### GIVEN RECORDS
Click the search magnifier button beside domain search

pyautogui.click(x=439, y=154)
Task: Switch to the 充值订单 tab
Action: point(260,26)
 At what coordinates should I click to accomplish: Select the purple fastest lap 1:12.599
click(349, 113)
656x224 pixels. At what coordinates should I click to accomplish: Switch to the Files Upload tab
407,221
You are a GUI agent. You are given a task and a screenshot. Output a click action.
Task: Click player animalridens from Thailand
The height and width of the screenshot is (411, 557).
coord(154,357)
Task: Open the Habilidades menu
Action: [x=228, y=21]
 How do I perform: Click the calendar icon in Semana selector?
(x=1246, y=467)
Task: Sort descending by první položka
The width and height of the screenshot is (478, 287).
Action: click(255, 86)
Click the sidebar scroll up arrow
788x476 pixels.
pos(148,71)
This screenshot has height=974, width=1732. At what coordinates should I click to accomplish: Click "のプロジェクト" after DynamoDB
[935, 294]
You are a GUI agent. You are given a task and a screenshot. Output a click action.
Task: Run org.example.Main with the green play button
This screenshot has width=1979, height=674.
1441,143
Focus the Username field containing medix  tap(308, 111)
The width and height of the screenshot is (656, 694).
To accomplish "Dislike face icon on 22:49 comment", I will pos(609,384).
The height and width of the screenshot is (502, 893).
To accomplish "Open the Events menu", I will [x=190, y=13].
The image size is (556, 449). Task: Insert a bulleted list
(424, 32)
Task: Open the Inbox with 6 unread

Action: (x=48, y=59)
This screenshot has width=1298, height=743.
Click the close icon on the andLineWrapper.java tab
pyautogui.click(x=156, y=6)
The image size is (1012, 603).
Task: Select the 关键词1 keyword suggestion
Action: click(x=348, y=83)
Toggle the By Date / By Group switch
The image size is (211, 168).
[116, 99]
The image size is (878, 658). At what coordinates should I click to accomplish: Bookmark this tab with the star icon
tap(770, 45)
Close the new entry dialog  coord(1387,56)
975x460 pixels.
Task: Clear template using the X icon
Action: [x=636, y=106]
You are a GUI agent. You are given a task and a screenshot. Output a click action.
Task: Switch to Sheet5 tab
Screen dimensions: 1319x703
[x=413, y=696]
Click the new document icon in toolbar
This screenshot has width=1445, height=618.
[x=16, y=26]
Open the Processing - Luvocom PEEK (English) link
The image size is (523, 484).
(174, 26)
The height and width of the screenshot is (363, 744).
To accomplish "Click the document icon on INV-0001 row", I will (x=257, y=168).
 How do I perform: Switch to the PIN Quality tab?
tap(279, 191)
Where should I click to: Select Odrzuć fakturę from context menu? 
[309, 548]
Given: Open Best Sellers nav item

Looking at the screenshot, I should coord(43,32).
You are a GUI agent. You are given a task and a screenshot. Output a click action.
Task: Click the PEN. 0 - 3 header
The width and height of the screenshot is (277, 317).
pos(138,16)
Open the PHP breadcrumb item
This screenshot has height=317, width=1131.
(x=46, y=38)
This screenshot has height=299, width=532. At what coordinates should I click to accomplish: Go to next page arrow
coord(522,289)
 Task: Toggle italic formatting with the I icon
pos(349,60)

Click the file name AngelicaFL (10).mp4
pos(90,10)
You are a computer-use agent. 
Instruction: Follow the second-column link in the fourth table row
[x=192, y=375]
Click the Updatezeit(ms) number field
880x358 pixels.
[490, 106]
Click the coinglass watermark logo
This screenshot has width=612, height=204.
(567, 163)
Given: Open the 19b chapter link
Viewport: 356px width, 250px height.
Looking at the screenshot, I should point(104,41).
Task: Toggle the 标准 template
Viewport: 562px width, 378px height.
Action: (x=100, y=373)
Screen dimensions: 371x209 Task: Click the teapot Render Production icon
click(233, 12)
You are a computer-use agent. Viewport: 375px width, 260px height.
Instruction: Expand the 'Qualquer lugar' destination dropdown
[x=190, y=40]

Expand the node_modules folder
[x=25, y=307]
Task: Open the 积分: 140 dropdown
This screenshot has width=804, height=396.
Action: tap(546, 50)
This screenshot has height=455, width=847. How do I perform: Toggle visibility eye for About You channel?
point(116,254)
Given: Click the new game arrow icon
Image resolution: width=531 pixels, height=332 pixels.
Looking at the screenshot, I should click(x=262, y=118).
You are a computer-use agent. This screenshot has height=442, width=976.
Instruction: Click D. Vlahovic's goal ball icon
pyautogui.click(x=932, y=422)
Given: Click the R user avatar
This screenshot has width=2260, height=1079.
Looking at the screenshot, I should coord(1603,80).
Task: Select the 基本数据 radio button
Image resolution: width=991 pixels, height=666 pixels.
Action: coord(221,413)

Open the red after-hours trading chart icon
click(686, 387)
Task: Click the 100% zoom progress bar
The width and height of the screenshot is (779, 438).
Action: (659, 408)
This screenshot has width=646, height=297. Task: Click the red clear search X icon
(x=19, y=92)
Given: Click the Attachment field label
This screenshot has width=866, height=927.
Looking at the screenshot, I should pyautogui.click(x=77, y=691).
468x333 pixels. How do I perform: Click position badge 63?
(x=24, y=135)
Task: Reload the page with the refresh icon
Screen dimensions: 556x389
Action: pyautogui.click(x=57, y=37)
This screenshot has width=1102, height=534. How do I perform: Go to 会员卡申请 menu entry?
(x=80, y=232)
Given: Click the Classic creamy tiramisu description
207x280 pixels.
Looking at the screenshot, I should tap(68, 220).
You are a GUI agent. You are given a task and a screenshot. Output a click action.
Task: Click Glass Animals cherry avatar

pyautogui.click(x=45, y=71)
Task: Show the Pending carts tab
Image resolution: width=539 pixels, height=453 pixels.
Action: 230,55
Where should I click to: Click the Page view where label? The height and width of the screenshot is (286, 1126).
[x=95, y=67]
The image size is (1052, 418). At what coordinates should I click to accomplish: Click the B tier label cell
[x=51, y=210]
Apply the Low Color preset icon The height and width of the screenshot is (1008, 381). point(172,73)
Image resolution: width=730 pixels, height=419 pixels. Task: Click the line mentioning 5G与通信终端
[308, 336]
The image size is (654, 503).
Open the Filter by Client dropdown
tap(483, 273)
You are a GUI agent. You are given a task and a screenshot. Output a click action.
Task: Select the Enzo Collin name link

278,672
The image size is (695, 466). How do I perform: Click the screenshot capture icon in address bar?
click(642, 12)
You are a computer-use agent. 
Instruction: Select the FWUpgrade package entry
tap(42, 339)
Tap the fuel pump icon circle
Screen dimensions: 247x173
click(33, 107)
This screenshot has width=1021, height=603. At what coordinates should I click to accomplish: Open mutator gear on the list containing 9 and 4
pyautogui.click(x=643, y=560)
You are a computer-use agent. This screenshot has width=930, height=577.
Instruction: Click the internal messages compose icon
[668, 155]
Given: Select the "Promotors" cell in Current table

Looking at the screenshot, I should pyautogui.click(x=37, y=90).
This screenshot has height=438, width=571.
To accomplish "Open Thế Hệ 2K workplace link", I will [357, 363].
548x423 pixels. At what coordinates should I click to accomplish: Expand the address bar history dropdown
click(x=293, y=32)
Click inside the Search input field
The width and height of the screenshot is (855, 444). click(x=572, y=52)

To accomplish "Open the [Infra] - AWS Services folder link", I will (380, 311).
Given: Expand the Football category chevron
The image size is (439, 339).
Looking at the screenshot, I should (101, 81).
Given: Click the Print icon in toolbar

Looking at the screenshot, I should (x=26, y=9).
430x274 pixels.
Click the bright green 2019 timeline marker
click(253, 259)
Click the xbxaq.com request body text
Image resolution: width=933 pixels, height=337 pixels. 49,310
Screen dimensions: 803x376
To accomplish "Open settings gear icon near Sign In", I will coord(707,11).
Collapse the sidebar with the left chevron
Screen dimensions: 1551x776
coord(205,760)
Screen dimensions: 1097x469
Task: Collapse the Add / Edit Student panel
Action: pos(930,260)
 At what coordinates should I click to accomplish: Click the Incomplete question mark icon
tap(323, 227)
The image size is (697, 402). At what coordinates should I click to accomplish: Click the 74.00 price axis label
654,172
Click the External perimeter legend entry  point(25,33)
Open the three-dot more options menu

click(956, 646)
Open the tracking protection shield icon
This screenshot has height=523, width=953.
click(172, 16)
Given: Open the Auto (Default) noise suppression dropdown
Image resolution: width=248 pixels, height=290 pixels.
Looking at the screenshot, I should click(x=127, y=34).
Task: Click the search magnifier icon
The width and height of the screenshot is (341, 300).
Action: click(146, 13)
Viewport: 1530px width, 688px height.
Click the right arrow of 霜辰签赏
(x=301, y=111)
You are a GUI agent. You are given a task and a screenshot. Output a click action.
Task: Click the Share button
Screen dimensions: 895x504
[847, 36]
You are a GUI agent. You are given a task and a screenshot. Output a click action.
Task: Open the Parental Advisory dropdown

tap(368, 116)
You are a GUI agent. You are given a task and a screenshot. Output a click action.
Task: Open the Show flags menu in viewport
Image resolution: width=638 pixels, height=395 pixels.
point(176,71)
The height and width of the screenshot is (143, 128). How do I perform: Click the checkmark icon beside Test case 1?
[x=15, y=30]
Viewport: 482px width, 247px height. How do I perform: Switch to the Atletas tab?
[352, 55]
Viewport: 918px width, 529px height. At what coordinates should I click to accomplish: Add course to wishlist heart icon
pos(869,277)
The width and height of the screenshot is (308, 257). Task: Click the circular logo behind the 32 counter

### WHAT YOU HAVE TO DO
Your answer should consist of the lines from the listing that hold the word "Show".

### PROBLEM SOLUTION
Task: Show the Pending carts tab
Task: Open the Show flags menu in viewport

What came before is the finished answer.